Thankfully, the subject got dropped about this time and we moved on to other topics. As I might have mentioned before, my anonymity is important to me. If I know my friends were reading this I would censor myself – and there would be little point in continuing. Discussing my waking with GERD the other day is TMI for my circle of friends. Unlike most miscreants, I don’t use my anonymity to be an idiot to other people – I use it to express myself without the burden of my public persona. If you think about it, this is how it was for the vast majority of writers even 50 years ago. Few people would ever tie them to their work. Even using their real names, they had an expectation of anonymity for the most part.
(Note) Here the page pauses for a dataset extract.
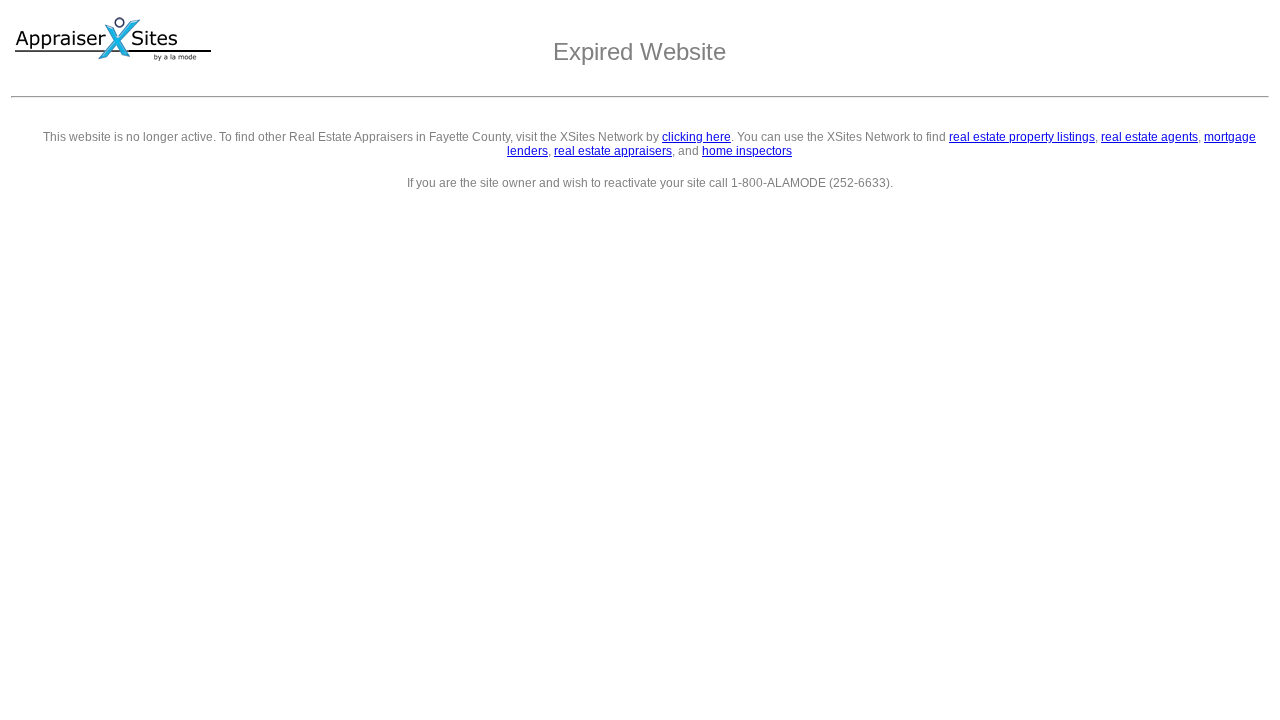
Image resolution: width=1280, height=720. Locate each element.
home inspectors (747, 151)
Today with the Internet, maintaining an Internet presence becomes a part of your public persona. Before you go on a job interview, the HR person is going to Google you. I think this has led to a very great loss: the pursuit of unattractive authenticity. Honest, deep feelings get left on the cutting-room floor because we need to meet certain societal norms. To some extent we’ve become an Internet of ‘posers’ and are constantly warned through stories about people posting honest opinions that sometimes there is a price to pay for honesty.

It’s why I hate Facebook: my friends – who are my friends because I felt a deep connection to them – seem like cartoon cutouts of their real selves. There’s a community pressure to conform and breaking this means you can be forever typecast, labeled, and once labeled, discarded. Labels are a way of drawing conclusions and moving on. You become: ‘the lady ow always posts cat pictures’ or ‘the guy who posts bible quotes’. All the rich complexity that is ‘you’ disappears and you become as deep as a minor character in a bad sitcom.

All that aside, after our friend left I ate a bit of the cheese my daughter pulled off her pizza and went to bed to read.

It sucks not having pizza. It sucks not eating the raspberry ice cream my daughter left on my nightstand – but I felt a hell of a lot better by the end of the day than I did at the beginning.

And that truth would not be posted for those of you who find value in it without my anonymity.